Refer to the framework diagram for a high-level comparison of the vanilla architecture against the proposed DeepVision-VLA. While the vanilla model relies solely on the LLM backbone, the proposed method introduces a Vision Expert branch that processes high-resolution inputs to capture fine-grained spatial details. This design aims to counteract the loss of visual sensitivity in deeper network layers.
The detailed architecture is depicted in the figure below. The model consists of a Vision Expert branch (using DINOv3) and the standard LLM Backbone. The Vision Expert is connected only to the deepest n layers of the VLA, where visual grounding is typically weakest. To integrate these features, the authors employ a Vision-Language Mixture-of-Transformers (VL-MoT) design. Instead of simple concatenation, the intermediate Query, Key, and Value (QKV) representations from the Vision Expert are exposed and integrated with the corresponding QKV of the deep VLA layers via a shared-attention mechanism.
To ensure the model focuses on task-relevant regions, the authors introduce Action-Guided Vision Pruning (AGVP). This strategy leverages attention maps from the shallow layers of the VLA, where visual grounding is most reliable, to identify Regions of Interest (ROIs). These attention cues are aggregated over shallow layers and interpolated to match the Vision Expert's resolution. The model then retains only the top-K most relevant visual tokens, effectively filtering out redundant background features before they are integrated into the deep layers.

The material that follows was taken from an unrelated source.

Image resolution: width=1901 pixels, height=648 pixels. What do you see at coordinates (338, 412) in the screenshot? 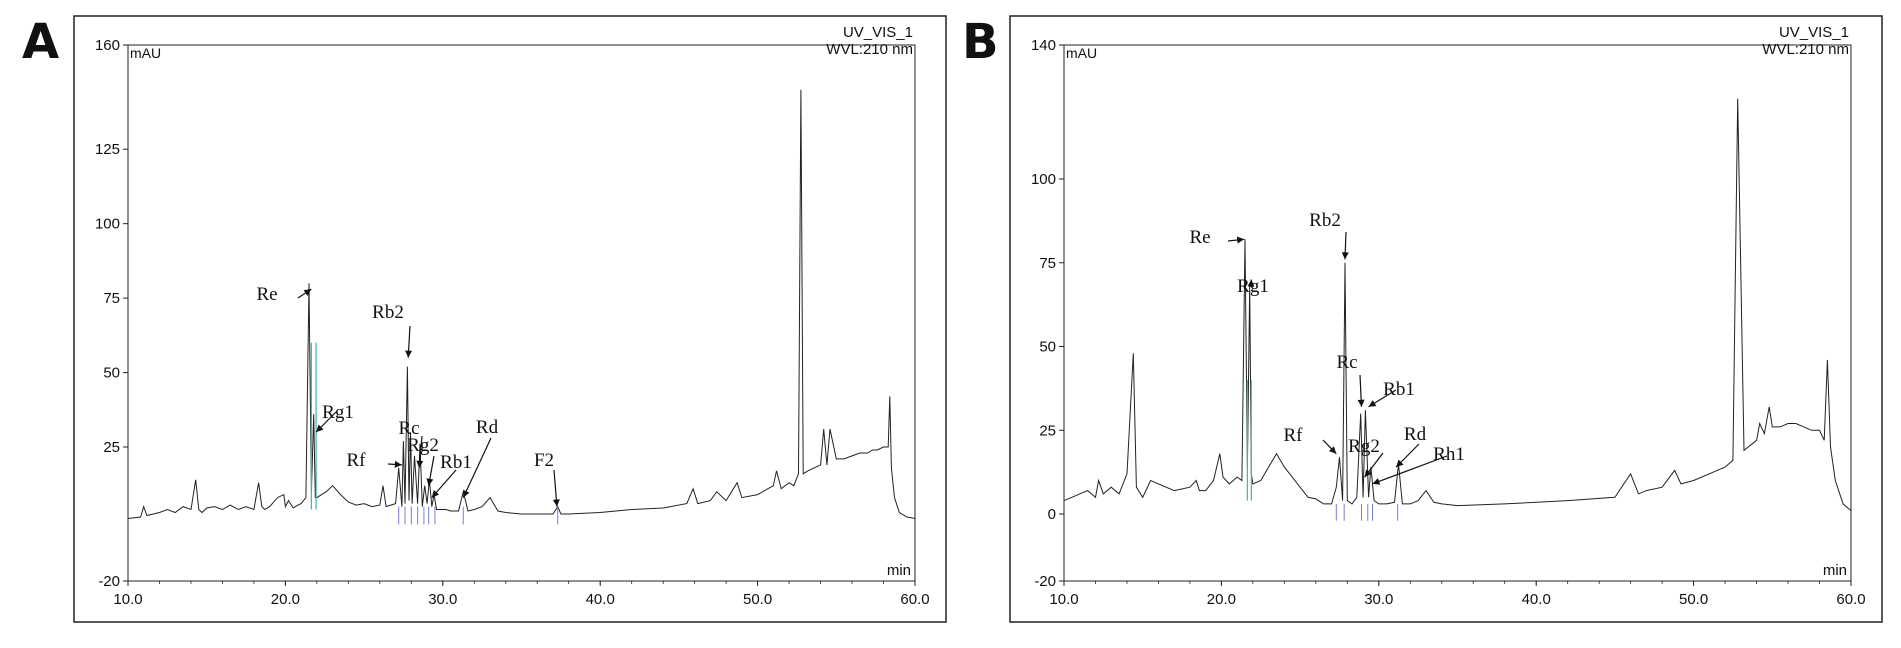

The integration of these pruned visual tokens is handled via the Vision-Language Shared Attention mechanism. In this module, the QKV projections from both the Vision Expert and the LLM backbone are concatenated. The attention is computed over this combined set, enabling cross-branch information exchange while preserving separate processing pathways. This allows the deep layers to access high-level, object-centric representations from the Vision Expert, significantly enhancing action prediction precision. The model is trained end-to-end on a large-scale cross-embodiment dataset, and during inference, the pipeline remains fully executable without additional external supervision.
Experiment
- Layer-wise analysis of existing VLA models reveals that while shallow layers effectively ground actions in task-relevant visual regions, deeper layers increasingly rely on diffuse and less relevant features, leading to reduced action reliability.
- Simulation experiments demonstrate that the proposed DeepVision-VLA significantly outperforms multiple baselines across diverse manipulation tasks by integrating a Vision-Language Mixture-of-Transformers framework and an Action-Guided Visual Pruning strategy.
- Ablation studies confirm that coupling a high-resolution Vision Expert with deeper LLM layers and utilizing action-to-vision attention for token pruning are critical for maintaining strong visual grounding and achieving superior performance.
- Real-world evaluations on complex single-arm tasks show that the model achieves high success rates in precise manipulation scenarios, such as writing and pouring, where it maintains stability and accuracy even in multi-stage sequences.
- Generalization tests under unseen backgrounds and varying lighting conditions indicate that the model effectively decouples task-relevant objects from environmental noise and maintains robust performance where baseline methods fail.